Console #107 -- Interview With Pablo of Bloomberg about Memray

Featuring Nexe, InfiniCache, and toxiproxy.

May 29, 2022

🤝 Sponsor - Fractal

A risk optimized approach to building a successful startup

Fractal provides aspiring entrepreneurs with a business idea, a highly capable and complementary co-founder, capital, and ongoing support. There is no better pathway to becoming a successful startup founder than Fractal.

- Fractal de-risks the founding process, accelerating you past the biggest hurdles a new founder faces.
- Fractal is the best platform for a first-time entrepreneur to build a successful startup.

Learn more

🏗️ Projects

Nexe

https://cloud.githubusercontent.com/assets/2391349/23598327/a17bb68a-01ee-11e7-8f55-88a5fc96e997.png

Nexe is a command-line utility that compiles your Node.js application into a single executable file.

language: TypeScript, stars: 11,371, issues: 110, last commit: May 05, 2022
repo: github.com/nexe/nexe

InfiniCache

InfiniCache is the first-of-its-kind, cost-effective, and high-performance, in-memory object cache that is built atop ephemeral cloud functions. InfiniCache is 31x - 96x cheaper than traditional cloud cache services.

language: Go, stars: 185, issues: 0, last commit: May 18, 2022
repo: github.com/mason-leap-lab/infinicache
site: mason-leap-lab.github.io/infinicache/

toxiproxy

https://camo.githubusercontent.com/a107b5b054d0abbfc74893b3e949f8287a836f6f89f1559db78d66df6519f1ce/687474703a2f2f692e696d6775722e636f6d2f734f614e77306f2e706e67

Toxiproxy is a framework for simulating network conditions. It's made specifically to work in testing, CI, and development environments, supporting deterministic tampering with connections, but with support for randomized chaos and customization.

language: Go, stars: 8104, issues: 52, last commit: May 23, 2022
repo: github.com/Shopify/toxiproxy

🎤 Interview With Pablo of Bloomberg about Memray

https://avatars.githubusercontent.com/u/11718525?v=4

Memray is a memory profiler for Python that was recently published as open source by Bloomberg's Python Infrastructure team. It can track memory allocations in Python code, in native extension modules, and in the Python interpreter itself. It can generate several different types of reports to help you analyze the captured memory usage data.
repo: github.com/bloomberg/memray

Hey Pablo! Thanks for joining us! Let’s start with your background. Where have you worked in the past, where are you from, how did you learn to program, and what languages or frameworks do you like?

I am from the north of Spain. As I got older, I moved more and more to the south of Spain, and I finally moved to London where I live today. I studied Physics and Mathematics. Before working as a Software Engineer, I worked in academia doing a Ph.D. in general relativity. I learned to program as part of my undergraduate studies, starting with C and Fortran 77 (yeah, we are really old school in physics). I started using other languages such as C++, CUDA, and Python when I began my Ph.D. Since then, I have been using mainly C, C++, and Python for almost everything. I have also been doing quite a lot of Rust in my free time over the past three years for different physics and simulation projects.
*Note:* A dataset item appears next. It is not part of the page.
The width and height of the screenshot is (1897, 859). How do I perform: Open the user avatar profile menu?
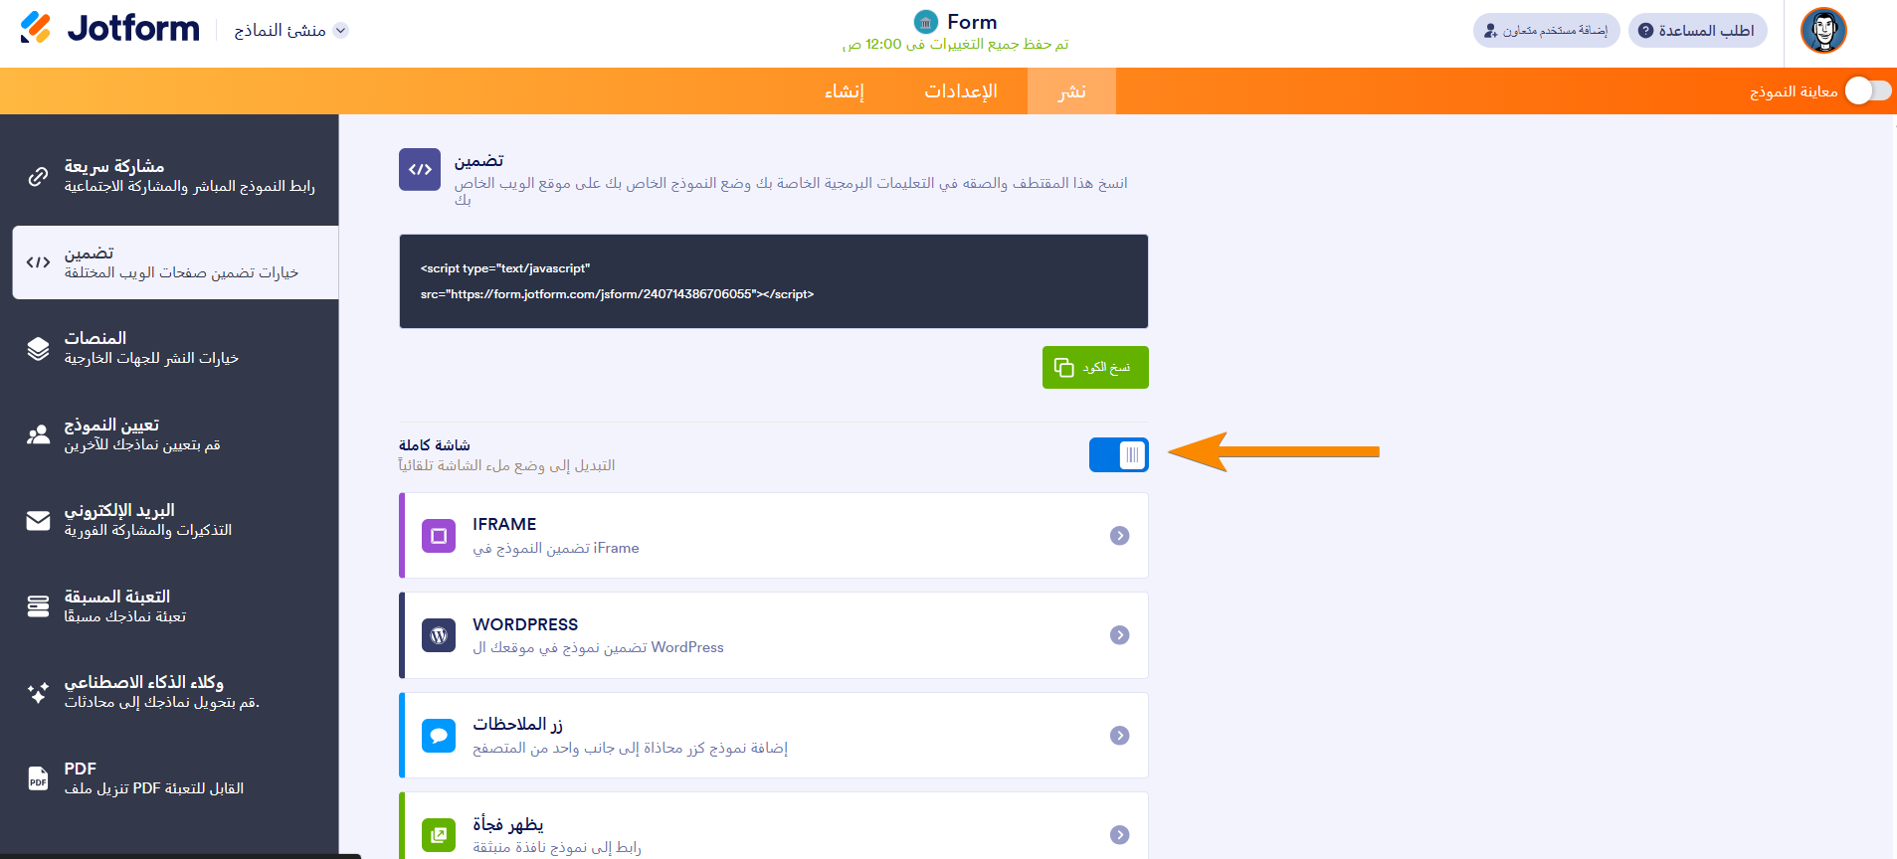point(1822,31)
Who or what are your biggest influences as a developer?

My biggest influences are likely my colleagues on the CPython core team. That’s people like Yury Selivanov, Carol Willing, Łukasz Langa, Guido van Rossum, Victor Stinner, and Batuhan Taskaya. Not only have I learned incredibly valuable lessons from them – ranging from very deep computer science to how to navigate the human parts of software engineering – but also I consider these people very good friends today. All of them are industry experts, as well as very generous and excellent people. I couldn't be luckier than to work together with them.

What's an opinion you have that most people don't agree with?

That software engineering is not really about writing code.

What’s your most controversial programming opinion?

That C is a beautiful language. And I will die on this hill.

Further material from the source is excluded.